The Chicago Teachers Union has approved a deal with the nation’s third-largest school district to get students back to class during the coronavirus pandemic, union officials announced early Wednesday.
The vote by the union’s roughly 25,000 members ends the possibility of an immediate teacher lockout or strike. The agreement follows months of negotiations — which had intensified in recent weeks — with plans that included more teacher vaccinations and metrics to allow school closures when COVID-19 infections spike.
The union said 13,681 members voted to approve the agreement and 6,585 voted against it. In a statement, the union described the agreement as the “absolute limit to which CPS was willing to go at the bargaining table to guarantee a minimum number of guardrails for any semblance of safety in schools.”
Union President Jesse Sharkey also criticized the agreement in an email to members that was released by the union.
“This plan is not what any of us deserve. Not us. Not our students. Not their families,” the email said. “The fact that CPS could not delay reopening a few short weeks to ramp up vaccinations and preparations in schools is a disgrace.”
But in a statement, Mayor Lori Lightfoot and CPS CEO Janice Jackson defended the agreement, saying it “ensures families have options to choose in-person learning and make a plan that is best for them.”
Further, after weeks of pointing to $100 million that has been spent to make schools safe, Lightfoot and Jackson said that the vote itself by the union “reaffirms the strength and fairness of our plan, which provides families and employees certainty about returning to schools and guarantees the best possible health and safety protocols.”
The first wave of students and staff, in pre-K and special education, is due back Thursday, with parents still having the option of remote learning. Those students briefly returned last month, but then stopped amid the escalating fight with the union, which voted to continue remote teaching and reject the district’s plans.
Other students in K-8 will return in the coming weeks for limited classroom instruction, with teachers returning before students. Students in K-5 would return March 1, with staff returning Feb. 22. Students in grades 6-8 would return March 8, with teachers returning March 1. No plans have been set for high school students, who’ll continue with online learning.
Just how many students will return to school in the next few weeks is unknown. But some parents say they’re not convinced that schools are safe enough to send their children back.
“No matter how they’ve tried to convince us, they put all this stuff in the schools to make them safe, we don’t feel they’re safe yet,” said Joseph William, whose five children ranging in age from 6 to 14 attend public schools in the city. “In Black and brown communities on the West Side and the South Side, some schools were not safe before the pandemic and now they’re all safe? This is not a chance I’m willing to take with my babies.”
Still, William said, he was happy there was an agreement because it will help parents who can’t afford financially to stay home with their children any longer.
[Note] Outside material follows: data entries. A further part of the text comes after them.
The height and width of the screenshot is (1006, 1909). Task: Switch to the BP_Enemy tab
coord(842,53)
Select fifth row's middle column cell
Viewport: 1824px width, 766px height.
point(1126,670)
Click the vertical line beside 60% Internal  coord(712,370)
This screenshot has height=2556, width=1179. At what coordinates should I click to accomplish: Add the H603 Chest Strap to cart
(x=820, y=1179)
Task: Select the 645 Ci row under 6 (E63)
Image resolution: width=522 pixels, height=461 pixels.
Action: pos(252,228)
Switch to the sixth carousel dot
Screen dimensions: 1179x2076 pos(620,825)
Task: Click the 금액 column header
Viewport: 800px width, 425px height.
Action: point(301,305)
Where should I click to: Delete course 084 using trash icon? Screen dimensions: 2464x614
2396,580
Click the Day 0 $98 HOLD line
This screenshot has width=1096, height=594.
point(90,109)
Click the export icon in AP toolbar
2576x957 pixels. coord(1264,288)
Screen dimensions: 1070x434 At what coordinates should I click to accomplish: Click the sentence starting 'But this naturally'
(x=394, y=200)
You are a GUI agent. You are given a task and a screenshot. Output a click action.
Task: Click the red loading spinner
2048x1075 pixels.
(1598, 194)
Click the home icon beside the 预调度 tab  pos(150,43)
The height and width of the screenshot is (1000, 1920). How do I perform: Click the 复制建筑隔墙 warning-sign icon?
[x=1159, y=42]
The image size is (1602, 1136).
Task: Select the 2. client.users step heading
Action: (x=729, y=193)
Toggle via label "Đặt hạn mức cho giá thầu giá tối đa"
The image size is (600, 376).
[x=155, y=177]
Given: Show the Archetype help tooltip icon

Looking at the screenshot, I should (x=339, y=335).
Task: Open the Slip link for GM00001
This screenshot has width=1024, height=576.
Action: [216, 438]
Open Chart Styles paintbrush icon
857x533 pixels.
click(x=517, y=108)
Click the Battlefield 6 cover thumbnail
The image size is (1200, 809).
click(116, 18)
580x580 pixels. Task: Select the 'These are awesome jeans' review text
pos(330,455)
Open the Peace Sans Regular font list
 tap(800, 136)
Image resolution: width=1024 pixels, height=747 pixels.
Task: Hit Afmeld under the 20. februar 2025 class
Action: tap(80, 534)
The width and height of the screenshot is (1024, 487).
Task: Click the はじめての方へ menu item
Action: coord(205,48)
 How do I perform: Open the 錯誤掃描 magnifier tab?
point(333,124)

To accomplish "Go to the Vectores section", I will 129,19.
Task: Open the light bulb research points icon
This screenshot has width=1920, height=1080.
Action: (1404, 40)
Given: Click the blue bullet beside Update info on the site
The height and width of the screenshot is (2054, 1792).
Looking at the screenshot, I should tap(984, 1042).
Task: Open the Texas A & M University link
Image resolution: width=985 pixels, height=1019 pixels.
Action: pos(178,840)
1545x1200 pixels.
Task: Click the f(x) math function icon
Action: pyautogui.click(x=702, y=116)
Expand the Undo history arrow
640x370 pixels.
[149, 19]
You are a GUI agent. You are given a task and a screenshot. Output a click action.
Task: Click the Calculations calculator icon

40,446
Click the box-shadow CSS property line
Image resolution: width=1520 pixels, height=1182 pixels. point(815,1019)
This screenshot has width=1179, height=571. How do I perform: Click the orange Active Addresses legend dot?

Talks over resuming classroom instruction since going fully remote last March have been heated amid debates worldwide over reopening schools. Lightfoot had warned teachers that they would be locked out of district systems if they didn’t report for duty. The union countered by threatening to strike.
Chicago Public Schools officials have insisted it is safe to have classes in person with protocols in place, like wearing face coverings and a safety plan that includes thousands of classroom air filters. District officials and Lightfoot has said remote instruction is leaving many behind, particularly Black and Latino students who make up the majority of the roughly 340,000-student district.
The union contends the district’s plans falls short in protecting teachers and that not enough students have been interested in returning to fully staff more than 600 schools. The union previously voted to defy orders to return to classes and continued teaching remotely.
Early parent surveys showed about 77,000 students were interested in returning to classes. When in-person school briefly resumed last month for special education and pre-K students, student attendance was roughly 19% of those eligible.